Regression dilution
Regression dilution, also known as regression attenuation, is the biasing of the regression slope towards zero, caused by errors in the independent variable.
Consider fitting a straight line for the relationship of an outcome variable y to a predictor variable x, and estimating the slope of the line. Statistical variability, measurement error or random noise in the y variable causes uncertainty in the estimated slope, but not bias: on average, the procedure calculates the right slope. However, variability, measurement error or random noise in the x variable causes bias in the estimated slope. The greater the variance in the x measurement, the closer the estimated slope must approach zero instead of the true value.
It may seem counter-intuitive that noise in the predictor variable x induces a bias, but noise in the outcome variable y does not. Recall that linear regression is not symmetric: the line of best fit for predicting y from x is not the same as the line of best fit for predicting x from y.
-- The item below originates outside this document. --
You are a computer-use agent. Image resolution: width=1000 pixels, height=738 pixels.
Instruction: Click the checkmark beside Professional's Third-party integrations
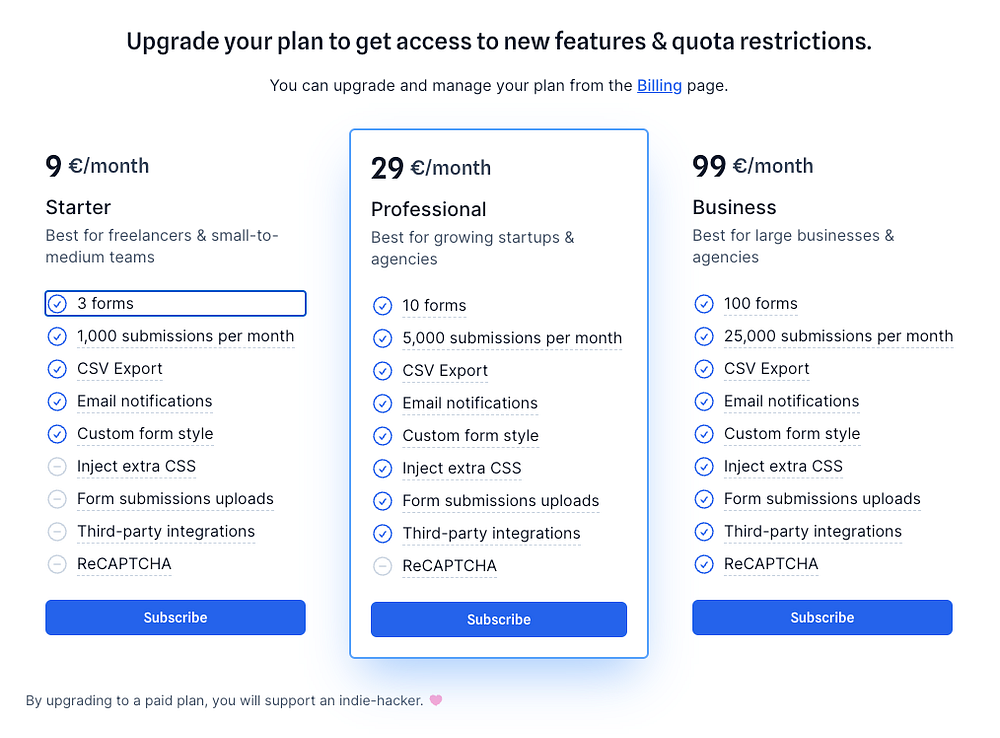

How to correct for regression dilution
The case of a randomly distributed ''x'' variable
The case that the x variable arises randomly is known as the structural model or structural relationship. For example, in a medical study patients are recruited as a sample from a population, and their characteristics such as blood pressure may be viewed as arising from a random sample.Under certain assumptions there is a known ratio between the true slope, and the expected estimated slope. Frost and Thompson review several methods for estimating this ratio and hence correcting the estimated slope. The term regression dilution ratio, although not defined in quite the same way by all authors, is used for this general approach, in which the usual linear regression is fitted, and then a correction applied. The reply to Frost & Thompson by Longford refers the reader to other methods, expanding the regression model to acknowledge the variability in the x variable, so that no bias arises. Fuller is one of the standard references for assessing and correcting for regression dilution.
Hughes shows that the regression dilution ratio methods apply approximately in survival models. Rosner shows that the ratio methods apply approximately to logistic regression models. Carroll et al. give more detail on regression dilution in nonlinear models, presenting the regression dilution ratio methods as the simplest case of regression calibration methods, in which additional covariates may also be incorporated.
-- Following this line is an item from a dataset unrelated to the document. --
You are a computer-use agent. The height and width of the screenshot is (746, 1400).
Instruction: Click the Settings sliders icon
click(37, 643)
In general, methods for the structural model require some estimate of the variability of the x variable. This will require repeated measurements of the x variable in the same individuals, either in a sub-study of the main data set, or in a separate data set. Without this information it will not be possible to make a correction.
The case of a fixed ''x'' variable
The case that x is fixed, but measured with noise, is known as the functional model or functional relationship. See, for example, Riggs et al..Multiple ''x'' variables
The case of multiple predictor variables subject to variability has been well-studied for linear regression, and for some non-linear regression models. Other non-linear models, such as proportional hazards models for survival analysis, have been considered only with a single predictor subject to variability.Is correction necessary?
In statistical inference based on regression coefficients, yes; in predictive modelling applications, correction is neither necessary nor appropriate. To understand this, consider the measurement error as follows. Let y be the outcome variable, x be the true predictor variable, and w be an approximate observation of x. Frost and Thompson suggest, for example, that x may be the true, long-term blood pressure of a patient, and w may be the blood pressure observed on one particular clinic visit. Regression dilution arises if we are interested in the relationship between y and x, but estimate the relationship between y and w. Because w is measured with variability, the slope of a regression line of y on w is less than the regression line of y on x.Does this matter? In predictive modelling, no. Standard methods can fit a regression of y on w without bias. There is bias only if we then use the regression of y on w as an approximation to the regression of y on x. In the example, assuming that blood pressure measurements are similarly variable in future patients, our regression line of y on w gives unbiased predictions.
An example of a circumstance in which correction is desired is prediction of change. Suppose the change in x is known under some new circumstance: to estimate the likely change in an outcome variable y, the slope of the regression of y on x is needed, not y on w. This arises in epidemiology. To continue the example in which x denotes blood pressure, perhaps a large clinical trial has provided an estimate of the change in blood pressure under a new treatment; then the possible effect on y, under the new treatment, should be estimated from the slope in the regression of y on x.
Another circumstance is predictive modelling in which future observations are also variable, but not "similarly variable". For example, if the current data set includes blood pressure measured with greater precision than is common in clinical practice. One specific example of this arose when developing a regression equation based on a clinical trial, in which blood pressure was the average of six measurements, for use in clinical practice, where blood pressure is usually a single measurement.
Caveats
All of these results can be shown mathematically, in the case of simple linear regression assuming normal distributions throughout.It has been discussed that a poorly executed correction for regression dilution, in particular when performed without checking for the underlying assumptions, may do more damage to an estimate than no correction.